And in that bright transcendent morning, the once unthinkable was, suddenly and inevitably, done. Who could resist the embracing magic of that moment?
The poet Elizabeth Alexander invoked the common people “repairing the things in need of repair.” In a bleeding world marked by so much unnecessary pain, a world so precariously out of balance, we must find ways to come together in vast missions of repair. “A teacher says, ‘Take out your pencils. Begin.”’
And so it begins.
Years from now the magic will survive or not—and that judgment will rest largely on questions of war and poverty. Martin Luther King Jr’s conscious and courageous connection of racial justice to economic justice and peace is a legacy to embrace in “the fierce urgency of now.” Will this moment be ruined in the furnaces of war, or can we hammer swords into plowshares and become a nation among nations? Can we learn to really live by the principle that anyone’s suffering diminishes us all?
The president’s speech looked in both directions: a return to past glory, a new awakening of peace and justice. A page is turned, and it’s now up to us write the next chapter.
Dr. King’s last speech in Memphis embodies my thoughts about 1/20/09.. Not that we have reached the ‘promised land,’ but we are at a time in history in which progress and reform can be made, it just seems so damn close… With active youth and revived generations, we’ve joined forces… A lifetime is limited, but a movement is unrelenting, challenged yet persistent.

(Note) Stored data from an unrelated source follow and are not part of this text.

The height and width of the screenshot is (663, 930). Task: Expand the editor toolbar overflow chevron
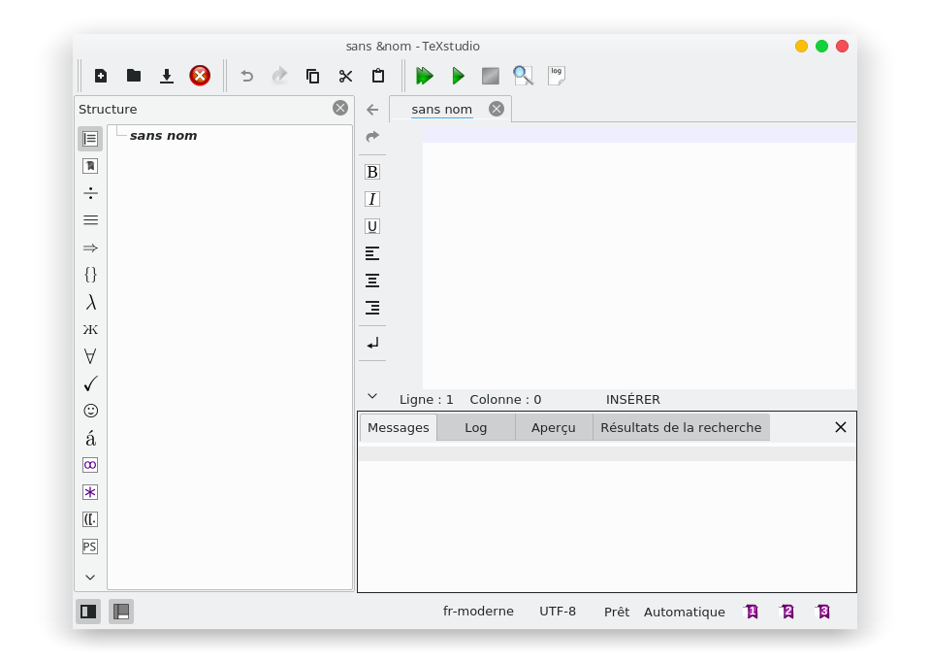click(372, 396)
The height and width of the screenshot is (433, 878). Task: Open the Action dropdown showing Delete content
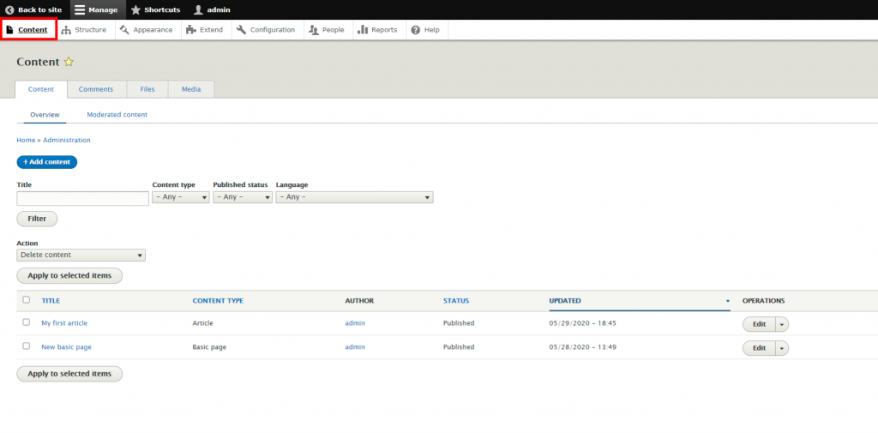click(x=81, y=255)
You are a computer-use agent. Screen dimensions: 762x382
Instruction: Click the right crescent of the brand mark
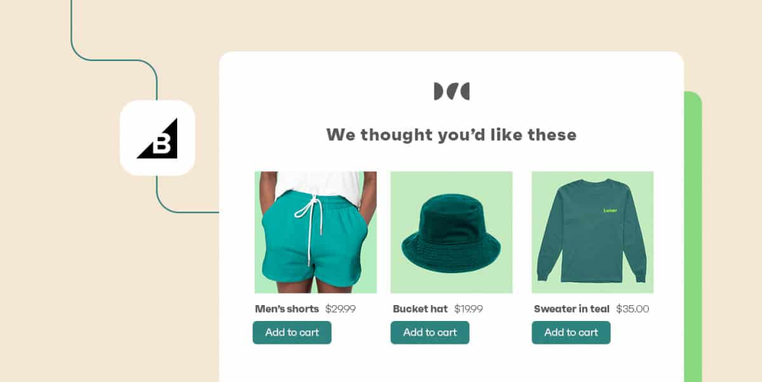[x=464, y=90]
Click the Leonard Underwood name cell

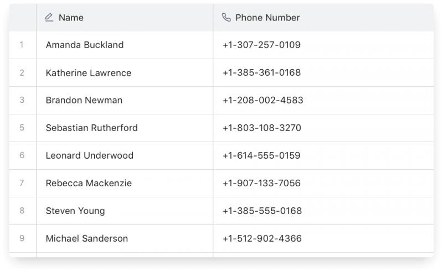[90, 155]
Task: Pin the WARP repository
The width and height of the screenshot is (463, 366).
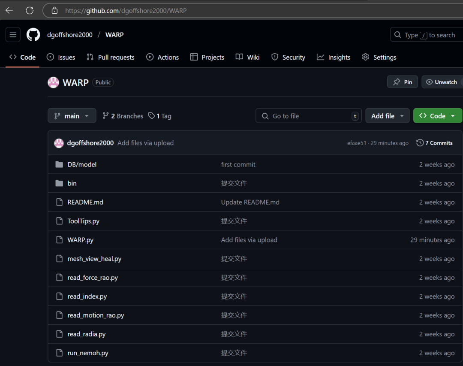Action: pyautogui.click(x=403, y=82)

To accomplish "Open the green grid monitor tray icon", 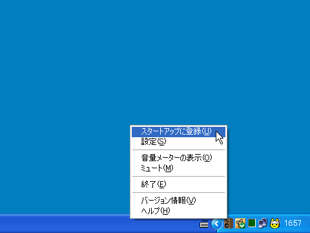I will tap(252, 223).
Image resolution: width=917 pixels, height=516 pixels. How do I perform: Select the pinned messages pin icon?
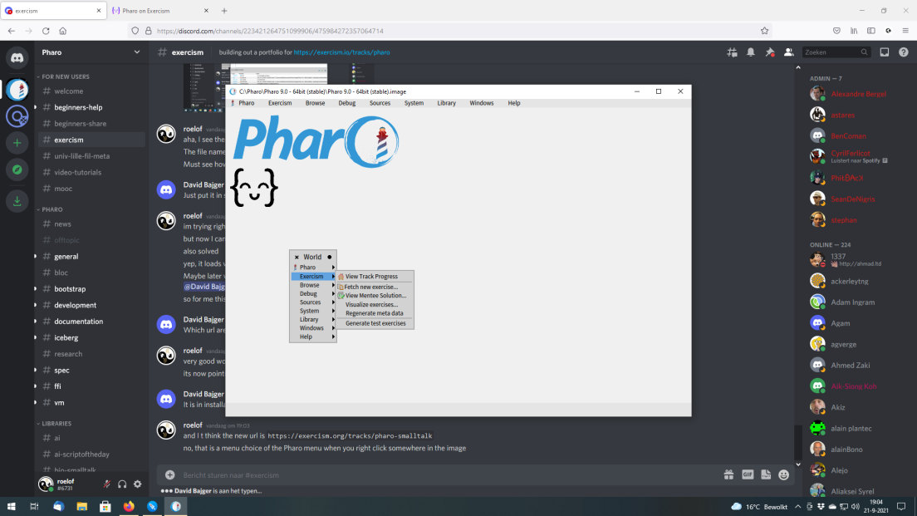pyautogui.click(x=769, y=52)
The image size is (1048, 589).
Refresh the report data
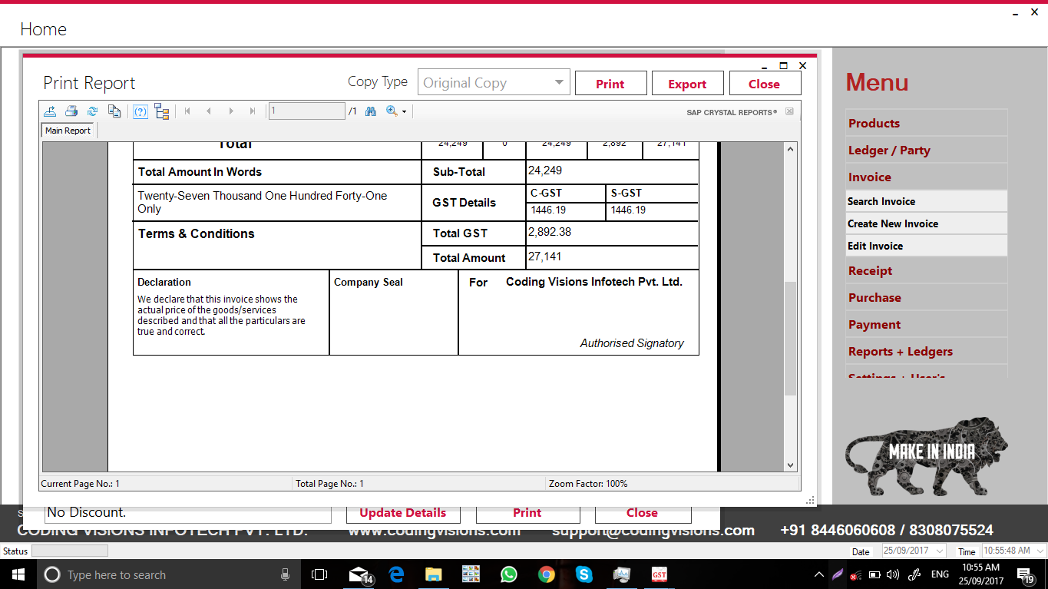click(93, 111)
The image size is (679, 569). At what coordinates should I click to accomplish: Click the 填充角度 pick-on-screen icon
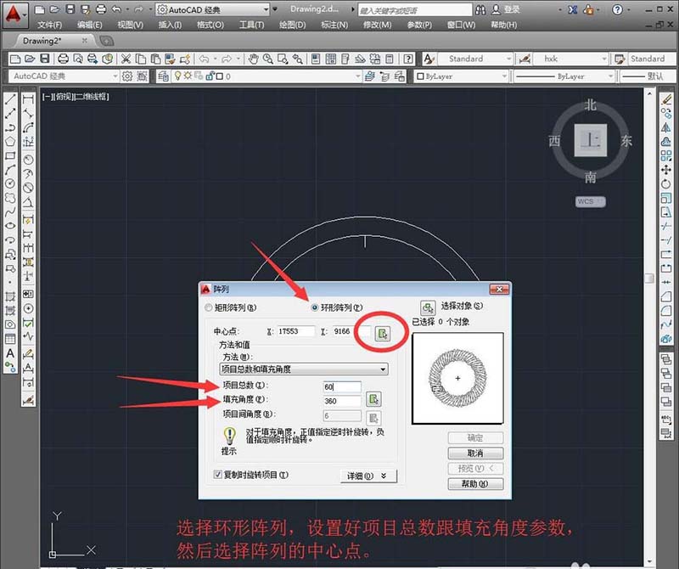pyautogui.click(x=375, y=401)
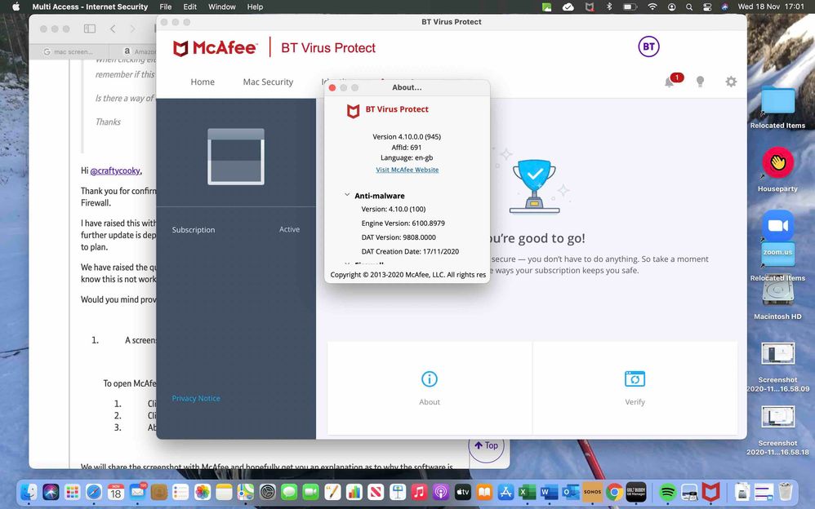Open the Privacy Notice link
This screenshot has height=509, width=815.
point(196,398)
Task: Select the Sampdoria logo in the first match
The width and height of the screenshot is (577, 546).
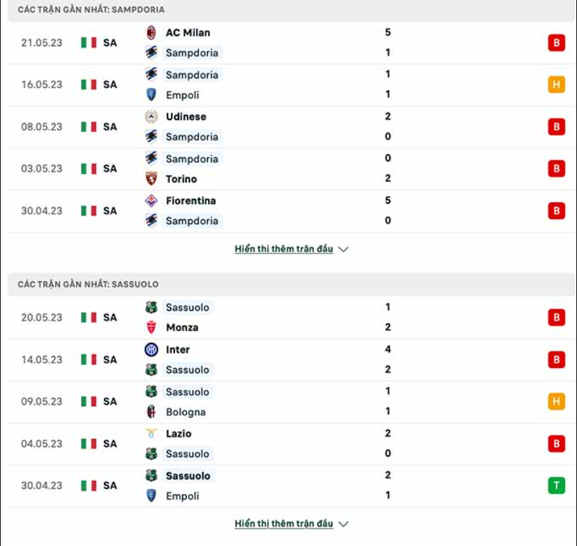Action: 150,53
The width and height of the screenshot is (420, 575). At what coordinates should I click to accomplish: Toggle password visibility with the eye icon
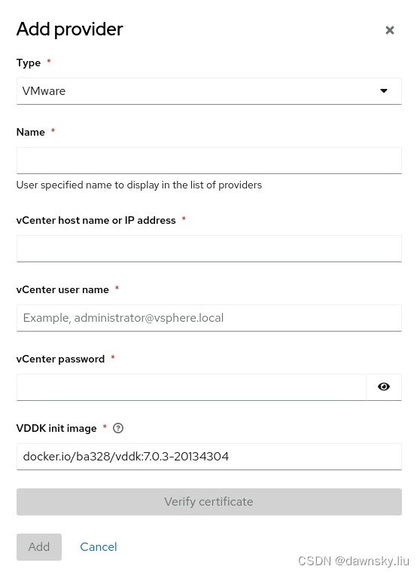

“Well, I don’t know what will happen now. We’ve got some difficult days ahead. But it really doesn’t matter with me now, because I’ve been to the mountaintop… Longevity has its place… I may not get there with you. But I want you to know tonight, that we, as a people, will get to the promised land!” (MLK)
I especially liked the reference to Khe Sanh. It reminded me of how valiantly our boys fought in Vietnam to defend the free world against Communism.